Петровна отвечала, что приедет.

Мужик в углу завернулся в одеяло, Губошлеп тоже спал. Идиллия!

Убийцы и насильники предавались утренней неге, а я лежал в их окружении, и ничего не происходило. Я вспоминал все, что я мог знать о психбольных. Среди моих знакомых не было никого, кто подпадал бы под это определение. Я мог вспомнить только одного нашего соседа-Валеру, который иногда орал в своей квартирке матом по ночам, но при встрече был тих и печален. Разумеется, я смотрел “Молчание ягнят”, но место, в котором я теперь находился, никак не походило на эту жуткую тюрьму, а Алексей Николаевич на доктора Чилтона. Я пробежался мысленно по содержанию “Над кукушкиным гнездом”, и снова не нашел аналогий: тут не было негров-санитаров. Да и санитаров не было вовсе. Были санитарки-неповоротливые бабушки, выполнявшие скорее функции нянечек. А ведь у Кизи было описано отделение не для убийц и маньяков, насколько я помнил, там только Макмерфи был на принудительном лечении. Кстати, примерно по такой же статье, что и я! Хо-хо. Ну, на Макмерфи я никак не тянул: тот бы уже со всеми перезнакомился, организовал с Валерой партию в покер, подкатил к той медсестре в процедурном. Да, она красивая… Еще старшая такая интересная… И она тоже никак не тянет на миссис Рэтчед в “Над кукушкиным гнездом”. Хотя, может, это только пока?.. Пока они ко мне присматриваются?..

Хлопнула дверь-по звуку это та, дерматиновая. Послышался голос Светланы Вадимовны, она о чем-то поговорили с Петровной. Потом снова хлопнула дверь. Петровна звала меня.

– Ну что, уважаемый читатель, пойдем,– улыбаясь, тяжело встала она с кресла, когда я подошел,– сказали тебе выдать книжку на выбор.
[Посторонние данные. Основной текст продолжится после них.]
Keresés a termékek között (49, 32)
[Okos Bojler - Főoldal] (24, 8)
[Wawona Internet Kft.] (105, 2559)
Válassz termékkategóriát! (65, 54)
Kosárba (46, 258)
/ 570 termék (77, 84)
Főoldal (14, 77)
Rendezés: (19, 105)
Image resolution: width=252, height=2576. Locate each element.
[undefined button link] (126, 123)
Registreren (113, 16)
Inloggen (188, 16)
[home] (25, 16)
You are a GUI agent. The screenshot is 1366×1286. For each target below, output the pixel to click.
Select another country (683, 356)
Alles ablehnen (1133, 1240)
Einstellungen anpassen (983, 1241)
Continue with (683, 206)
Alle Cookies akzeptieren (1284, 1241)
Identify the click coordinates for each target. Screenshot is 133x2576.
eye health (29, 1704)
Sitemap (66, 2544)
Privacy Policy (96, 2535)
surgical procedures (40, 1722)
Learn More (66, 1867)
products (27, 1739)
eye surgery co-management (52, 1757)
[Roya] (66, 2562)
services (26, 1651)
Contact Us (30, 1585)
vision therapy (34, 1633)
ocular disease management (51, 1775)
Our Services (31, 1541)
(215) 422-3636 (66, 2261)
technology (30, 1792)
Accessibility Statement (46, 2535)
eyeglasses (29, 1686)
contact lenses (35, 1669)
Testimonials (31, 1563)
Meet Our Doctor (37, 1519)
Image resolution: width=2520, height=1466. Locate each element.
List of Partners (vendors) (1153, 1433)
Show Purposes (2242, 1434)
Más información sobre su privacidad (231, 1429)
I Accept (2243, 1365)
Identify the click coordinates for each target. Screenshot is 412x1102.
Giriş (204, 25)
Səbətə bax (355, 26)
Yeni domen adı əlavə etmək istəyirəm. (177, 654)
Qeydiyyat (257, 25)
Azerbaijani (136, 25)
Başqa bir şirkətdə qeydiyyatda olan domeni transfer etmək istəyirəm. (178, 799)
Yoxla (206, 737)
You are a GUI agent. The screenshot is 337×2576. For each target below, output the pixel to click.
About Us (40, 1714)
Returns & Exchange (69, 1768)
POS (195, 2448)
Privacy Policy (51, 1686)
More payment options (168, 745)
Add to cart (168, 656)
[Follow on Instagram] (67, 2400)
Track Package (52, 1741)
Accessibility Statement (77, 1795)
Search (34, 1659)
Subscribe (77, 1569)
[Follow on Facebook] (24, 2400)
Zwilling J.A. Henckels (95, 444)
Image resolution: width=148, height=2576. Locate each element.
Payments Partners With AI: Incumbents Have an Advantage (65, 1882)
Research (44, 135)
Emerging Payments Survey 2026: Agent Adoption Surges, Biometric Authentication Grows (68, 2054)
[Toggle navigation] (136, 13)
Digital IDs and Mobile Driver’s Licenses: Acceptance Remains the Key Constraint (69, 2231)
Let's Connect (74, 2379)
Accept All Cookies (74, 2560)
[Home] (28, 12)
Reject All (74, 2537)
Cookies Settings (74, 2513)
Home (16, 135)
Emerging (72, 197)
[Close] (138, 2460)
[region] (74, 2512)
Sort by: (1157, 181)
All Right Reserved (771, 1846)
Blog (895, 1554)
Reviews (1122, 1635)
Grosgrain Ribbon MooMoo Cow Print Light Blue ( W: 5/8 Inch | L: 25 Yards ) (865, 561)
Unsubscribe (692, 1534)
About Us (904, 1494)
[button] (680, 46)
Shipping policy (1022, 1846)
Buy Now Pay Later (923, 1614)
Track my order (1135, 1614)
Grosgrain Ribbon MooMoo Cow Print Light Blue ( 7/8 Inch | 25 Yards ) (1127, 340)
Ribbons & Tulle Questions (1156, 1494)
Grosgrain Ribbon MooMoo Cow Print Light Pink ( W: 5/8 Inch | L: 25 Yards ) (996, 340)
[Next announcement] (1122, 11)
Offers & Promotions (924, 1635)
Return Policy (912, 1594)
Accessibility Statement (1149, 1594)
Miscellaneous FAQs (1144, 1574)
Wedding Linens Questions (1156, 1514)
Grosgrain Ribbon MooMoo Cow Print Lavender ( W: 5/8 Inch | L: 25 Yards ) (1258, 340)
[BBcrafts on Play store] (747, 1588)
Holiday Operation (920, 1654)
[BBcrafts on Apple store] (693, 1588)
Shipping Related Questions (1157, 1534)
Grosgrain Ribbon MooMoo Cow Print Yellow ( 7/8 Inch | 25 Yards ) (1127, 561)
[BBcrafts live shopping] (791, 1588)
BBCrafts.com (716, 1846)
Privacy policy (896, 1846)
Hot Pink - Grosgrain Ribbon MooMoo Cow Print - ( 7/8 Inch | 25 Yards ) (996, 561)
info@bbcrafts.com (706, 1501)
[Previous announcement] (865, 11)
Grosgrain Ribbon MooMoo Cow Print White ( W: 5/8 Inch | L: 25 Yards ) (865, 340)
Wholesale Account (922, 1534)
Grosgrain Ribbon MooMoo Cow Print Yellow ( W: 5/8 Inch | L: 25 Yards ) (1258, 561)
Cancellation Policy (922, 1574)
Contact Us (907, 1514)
Я замер от восторга. Наконец-то! Мы прошли за стеклянную дверь, за которой, как я вчера наблюдал, раздавались “передачи”, и слева от нее обнаружился шкап-именно “шкап”, как его называли в старину! Глубокоуважаемый Шкап! В ширину примерно метра два с половиной и доверху, до потолка почти заполненный книгами! И какими! Собрания сочинений Чехова, Достоевского, Толстого, Бунина, Лермонтова, Пушкина, Куприна,Тургенева, Гоголя! Жюль Верн, Дюма, Гюго, Стейнбек, Майн Рид, Хэмингуэй, Золя, Бальзак, Стендаль, Флобер! Некоторых томов в собраниях не хватало, но сколько же было книг в этой библиотеке! Снизу шли книжки с яркими корешками переплетов-современные детективы, боевики и любовные романы. В середине советские авторы: Шолохов, Симонов, Алексей Толстой, Гроссман, Бондарев и еще какие-то мне неизвестные. Это собрание было похоже на то, которое было у нас дома, и которое я видел в квартире тетки, где прописан, мы раньше часто ездили к ней в гости. И такие же собрания книг я видел каждый раз, когда в детстве приходил с родителями к их друзьям.

– Откуда это богатство?– только и смог я пролепетать, когда рассмотрел весь волшебный шкап.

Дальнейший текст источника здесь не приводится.